*What is needed*.
Every record below needs to be printed again exactly.

(Entries shown Opens)

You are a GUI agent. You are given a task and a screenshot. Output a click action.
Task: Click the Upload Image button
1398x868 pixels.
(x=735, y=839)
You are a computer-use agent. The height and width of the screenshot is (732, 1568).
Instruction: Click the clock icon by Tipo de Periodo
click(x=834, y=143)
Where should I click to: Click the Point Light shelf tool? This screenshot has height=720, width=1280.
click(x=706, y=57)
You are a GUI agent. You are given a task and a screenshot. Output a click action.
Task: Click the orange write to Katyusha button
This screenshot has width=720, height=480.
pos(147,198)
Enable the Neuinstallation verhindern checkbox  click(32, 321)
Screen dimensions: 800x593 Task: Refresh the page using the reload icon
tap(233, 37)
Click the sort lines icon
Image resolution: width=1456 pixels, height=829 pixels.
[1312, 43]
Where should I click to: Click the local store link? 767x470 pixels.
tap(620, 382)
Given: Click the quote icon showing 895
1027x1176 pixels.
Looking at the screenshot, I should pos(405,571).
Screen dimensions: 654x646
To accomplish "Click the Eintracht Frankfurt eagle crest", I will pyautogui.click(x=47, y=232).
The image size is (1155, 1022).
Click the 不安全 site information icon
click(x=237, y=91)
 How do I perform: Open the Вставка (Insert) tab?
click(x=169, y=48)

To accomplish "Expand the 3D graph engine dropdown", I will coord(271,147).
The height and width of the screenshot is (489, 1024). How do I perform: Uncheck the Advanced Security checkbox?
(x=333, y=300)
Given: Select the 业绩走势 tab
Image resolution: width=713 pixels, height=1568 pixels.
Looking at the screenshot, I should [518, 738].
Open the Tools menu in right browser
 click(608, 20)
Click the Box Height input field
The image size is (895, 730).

(Entries shown Closes)

*Result of the task*.
You are a GUI agent. You are given a task and a screenshot. Output a click action.
Task: Click the Upload Image button
1398x868 pixels.
(x=735, y=839)
You are a computer-use agent. The height and width of the screenshot is (732, 1568).
Instruction: Click the clock icon by Tipo de Periodo
click(x=834, y=143)
Where should I click to: Click the Point Light shelf tool? This screenshot has height=720, width=1280.
click(x=706, y=57)
You are a GUI agent. You are given a task and a screenshot. Output a click action.
Task: Click the orange write to Katyusha button
This screenshot has width=720, height=480.
pos(147,198)
Enable the Neuinstallation verhindern checkbox  click(32, 321)
Screen dimensions: 800x593 Task: Refresh the page using the reload icon
tap(233, 37)
Click the sort lines icon
Image resolution: width=1456 pixels, height=829 pixels.
[1312, 43]
Where should I click to: Click the local store link? 767x470 pixels.
tap(620, 382)
Given: Click the quote icon showing 895
1027x1176 pixels.
Looking at the screenshot, I should pos(405,571).
Screen dimensions: 654x646
To accomplish "Click the Eintracht Frankfurt eagle crest", I will pyautogui.click(x=47, y=232).
The image size is (1155, 1022).
Click the 不安全 site information icon
click(x=237, y=91)
 How do I perform: Open the Вставка (Insert) tab?
click(x=169, y=48)

To accomplish "Expand the 3D graph engine dropdown", I will coord(271,147).
The height and width of the screenshot is (489, 1024). How do I perform: Uncheck the Advanced Security checkbox?
(x=333, y=300)
Given: Select the 业绩走势 tab
Image resolution: width=713 pixels, height=1568 pixels.
Looking at the screenshot, I should [518, 738].
Open the Tools menu in right browser
 click(608, 20)
Click the Box Height input field
The image size is (895, 730).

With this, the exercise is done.